There are several potential limitations of the present study. There may have been error in the measurements of body height and weight resulting in misclassification of BMI. This error is likely to bias towards the null since measurements were recorded prior to knowledge of the study outcome. While BMI is a commonly used proxy for adiposity in clinical research, there may be more accurate correlates that needed to be further explored. Selection bias was minimized using a standardized antibiotic algorithm to identify cases of sepsis in a retrospective database. The prevalence of obesity in our cohort (32.2 %) is also comparable to a large population of ICU patients at another academic institution, suggesting that sepsis algorithm antibiotics were administered independent of patient BMI [43]. Nonetheless, the results of our study may not be generalizable to patients who do not receive broad empiric antibiotics for presumed sepsis.

Confounding from unmeasured variables is a limitation of all observational research. Specifically, we did not have data on infection source, which can result in different rates of mortality and can be differential between obese and non-obese patients. However, we were able to measure severity of illness variables such as the presence of positive blood cultures, use of vasopressors, ICU location that would influence the effect of infection source on mortality. We were also able to control for a number of comorbidities such as diabetes. Our estimates also remained robust in the setting of confounding from smoking status based on a sensitivity analysis. Finally, the present study was conducted in a single healthcare system, and these results may not be generalizable to other institutions.

Conclusions

We find that obesity is not associated with increased mortality in presumed sepsis. Further studies should focus on understanding how excess adiposity modulates inflammation from sepsis, and the role of antibiotic therapeutic drug monitoring in improving clinical outcomes.

Acknowledgments

A research grant from the Infectious Disease Society of America (IDSA) Medical Scholars Program supported this study.

Footnotes

Conflict of interest: None.

Contributor Information

Timothy Glen Gaulton✉, Department of Anesthesiology, Perioperative and Pain Medicine, Brigham and Women's Hospital, CWN-L 1, Rm L111, 75 Francis Street, Boston, MA 02115, USA.

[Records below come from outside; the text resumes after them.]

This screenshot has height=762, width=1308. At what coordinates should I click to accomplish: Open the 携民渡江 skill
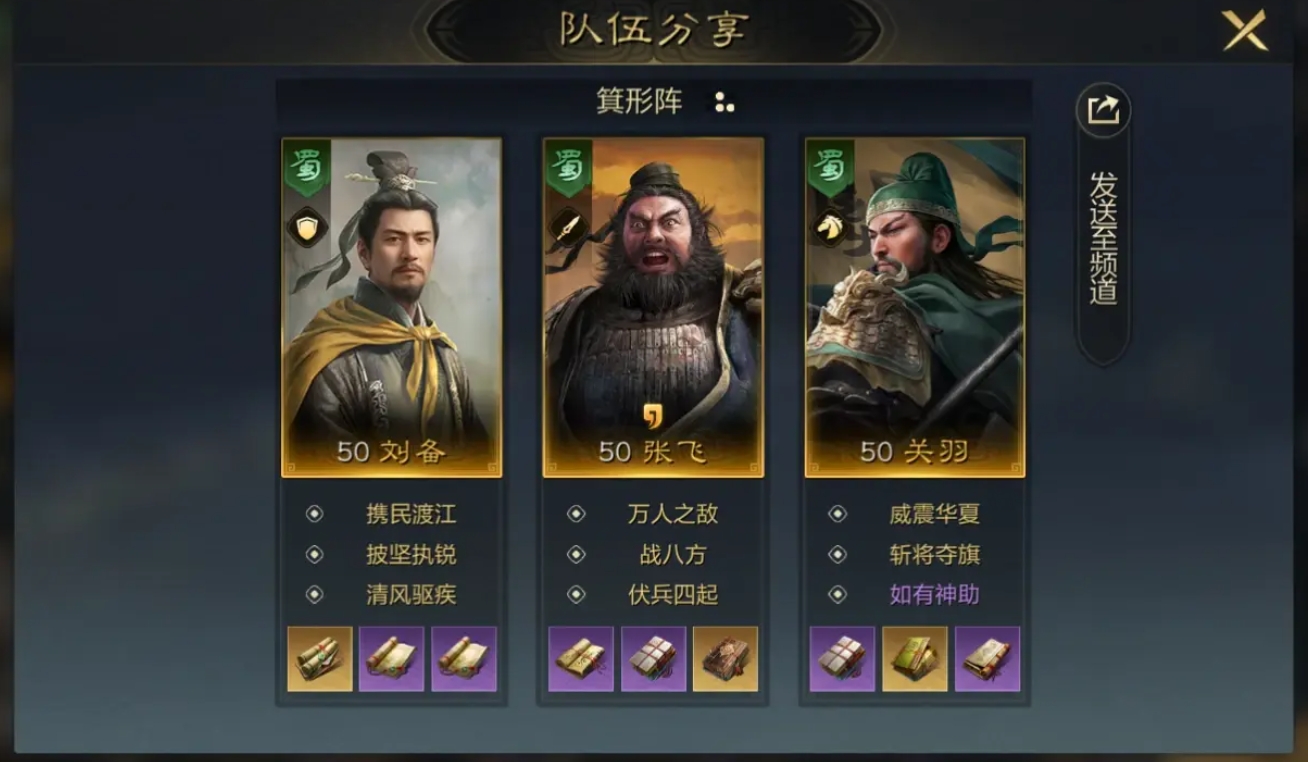pos(411,514)
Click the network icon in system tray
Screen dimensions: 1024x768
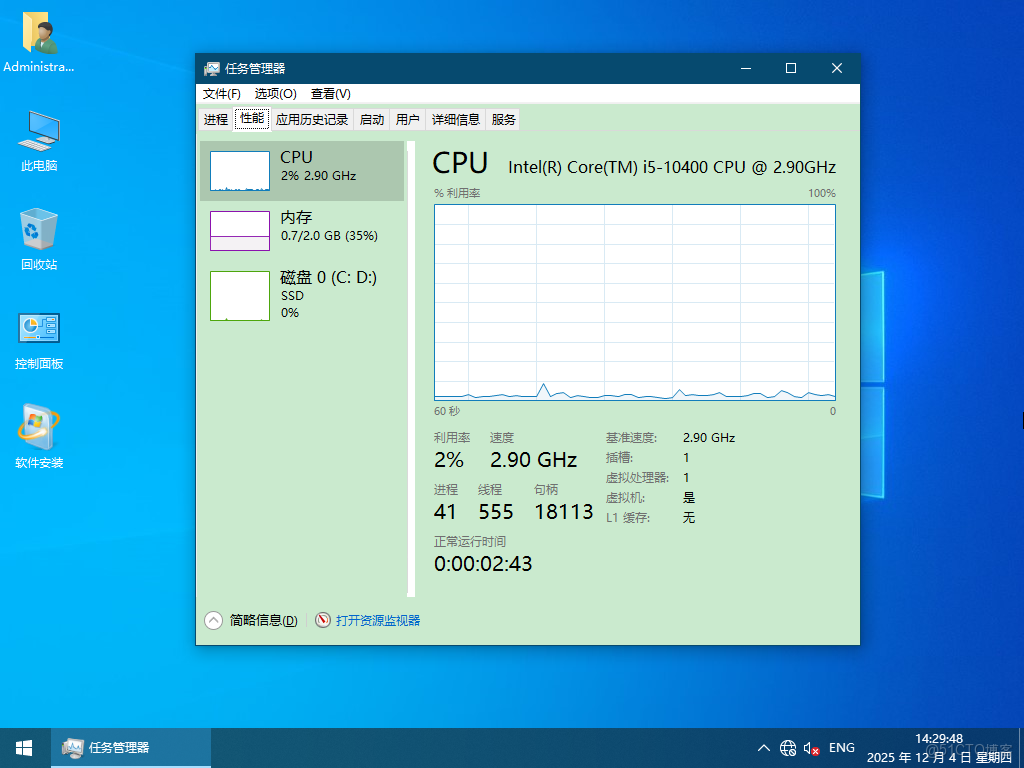pos(787,747)
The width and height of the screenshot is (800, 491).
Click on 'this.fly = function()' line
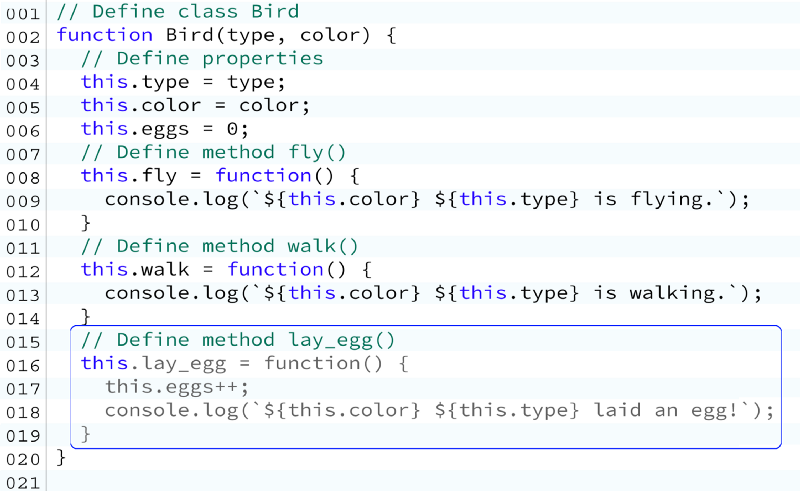[x=220, y=176]
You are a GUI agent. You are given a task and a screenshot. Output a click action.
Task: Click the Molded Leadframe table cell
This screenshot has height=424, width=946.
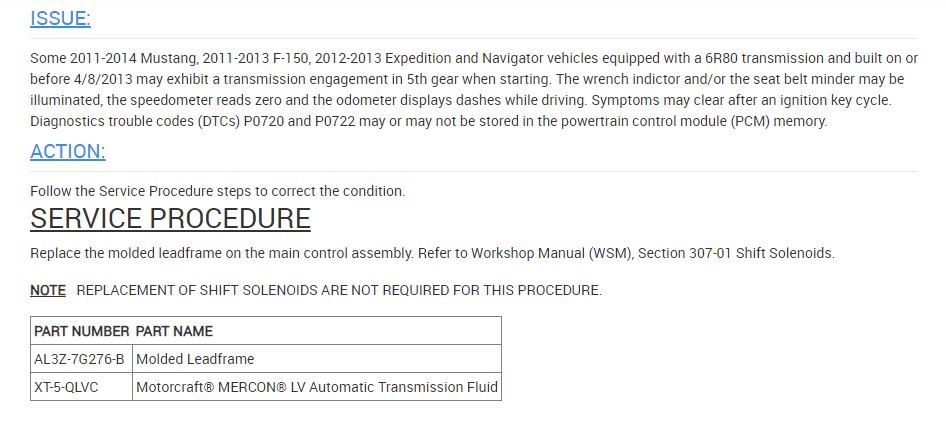point(195,359)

Mark Gordon Weiner, Division of General Internal Medicine of the Department of Medicine, University of Pennsylvania, Perelman School of Medicine, Philadelphia, PA, USA.

Knashawn Hodge Morales, Center for Clinical Epidemiology and Biostatistics, University of Pennsylvania, Perelman School of Medicine, Philadelphia, PA, USA; Department of Biostatistics and Epidemiology, University of Pennsylvania, Perelman School of Medicine, Philadelphia, PA, USA.

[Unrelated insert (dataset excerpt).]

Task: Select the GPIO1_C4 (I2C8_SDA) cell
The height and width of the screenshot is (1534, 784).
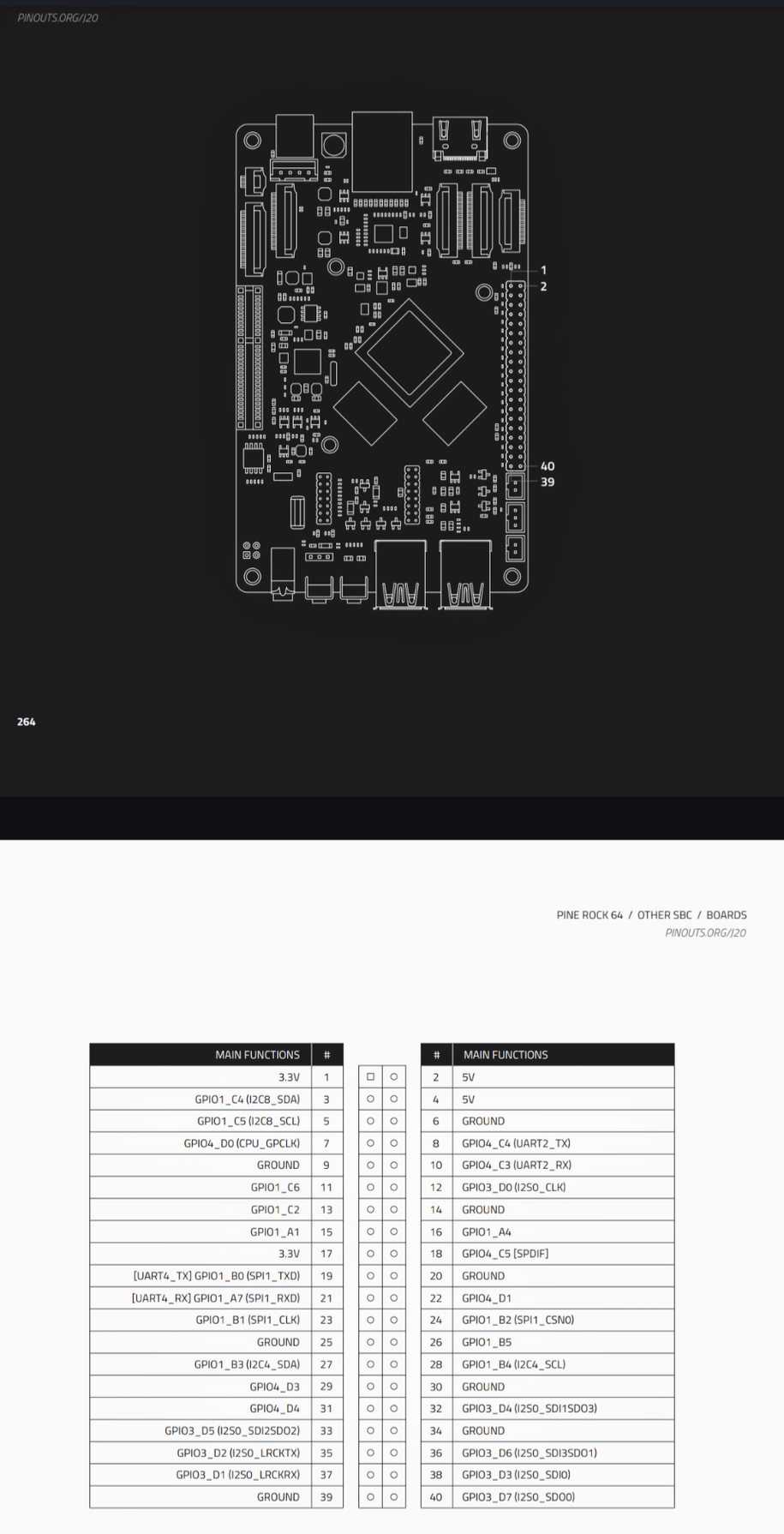Action: pyautogui.click(x=247, y=1100)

David Foster Gaieski, Department of Emergency Medicine, Center for Resuscitation Science, University of Pennsylvania, Perelman School of Medicine, Philadelphia, PA, USA.

Jimish Mehta, Center for Clinical Epidemiology and Biostatistics, University of Pennsylvania, Perelman School of Medicine, Philadelphia, PA, USA; Department of Pharmacy, Hospital of the University of Pennsylvania, Philadelphia, PA, USA.

Ebbing Lautenbach, Department of Biostatistics and Epidemiology, University of Pennsylvania, Perelman School of Medicine, Philadelphia, PA, USA; Division of Infectious Diseases of the Department of Medicine, University of Pennsylvania, Perelman School of Medicine, Philadelphia, PA, USA.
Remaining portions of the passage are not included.